В Оксфорде я познакомился с миром медико-биологических исследований, и то, что я узнал, обеспокоило меня. Наблюдая за тем, как врачи в больнице Университета Дьюка вместе пытались вылечить мою маму, видя потрясающую координацию всех систем и прекрасно отлаженный механизм, я полагал, что в науке и других областях медицины все организовано не хуже. Мне казалось, что ученые и медики солидарно двигаются к общей цели, коей является спасение жизни.
Однако, погрузившись в тему, я начал осознавать, что в разных сферах наблюдается поразительная разобщенность – особенно это касается ученых, работающих над профилактикой рака и сердечно-сосудистых заболеваний. Хотя у обеих патологий имеются одни и те же легко предотвратимые факторы риска – неправильное питание, недостаточная физическая активность и курение, – исследователи вели свою деятельность обособленно и почти не общались друг с другом, зачастую даже в рамках одной специальности. Например, изучая то, как изменения факторов риска влияют на профилактику рака, они не отслеживали влияние тех же изменений на профилактику сердечно-сосудистых заболеваний, и наоборот. Эта область была размежевана чуть ли не феодальными границами. Я увидел гражданскую войну, а не единый фронт, который борется с реальным врагом, спасая человеческие жизни. В своей диссертации я сделал именно такой вывод и предложил, объединив усилия, обеспечить обмен результатами в сфере профилактики рака и сердечно-сосудистых заболеваний. Мне было немного неловко делиться своими выводами с учеными, но большинство из них не слишком удивились.
Тем временем моя способность фокусироваться принесла плоды. Я сумел уложиться в восемь месяцев, с огромной радостью отправился домой к Кейтлин и поступил в медицинскую школу Пенсильванского университета с полной стипендией.
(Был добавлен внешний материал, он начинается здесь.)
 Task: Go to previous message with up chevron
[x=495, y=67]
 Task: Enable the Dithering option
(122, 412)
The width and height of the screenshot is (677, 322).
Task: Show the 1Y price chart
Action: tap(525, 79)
В течение следующих полутора лет я руководил AMF, оставаясь ее неоплачиваемым исполнительным директором. Чтобы все успеть и не отстать в учебе, я жертвовал сном и принимал таблетки с кофеином и энергетики. Лекции я просматривал в видеозаписи на скорости, увеличенной более чем вдвое.
Мне казалось, что я нахожусь на задании и уже приближаюсь к заключительному этапу.
На самом деле я участвовал в неустанной гонке, подстегиваемый собственной одержимостью. И вскоре встал вопрос о том, смогу ли я и дальше поддерживать такой темп.
Глава пятая
К июлю 2010 года за моими плечами было уже шесть месяцев ротаций в медицинской школе, и я мог рассчитывать на две недели каникул. Я хотел прежде всего повидаться с родными: папой, Лизой, Джиной, ее мужем Крисом и их дочерью Анной-Марией. Я так торопился их увидеть, что терминал аэропорта Роли-Дарем пересек бегом. Они все меня встречали. Когда мы приехали домой, Джина сообщила, что у нее будет второй ребенок – я еще раз стану дядей. Это обрело для меня новое значение после того, как я принял малыша в Бетлехеме. Я подумал о Кейтлин и о наших будущих детях, которые, конечно, появятся в нашей совместной жизни – той жизни, на которой я не сосредоточился и за которую даже не стал бороться.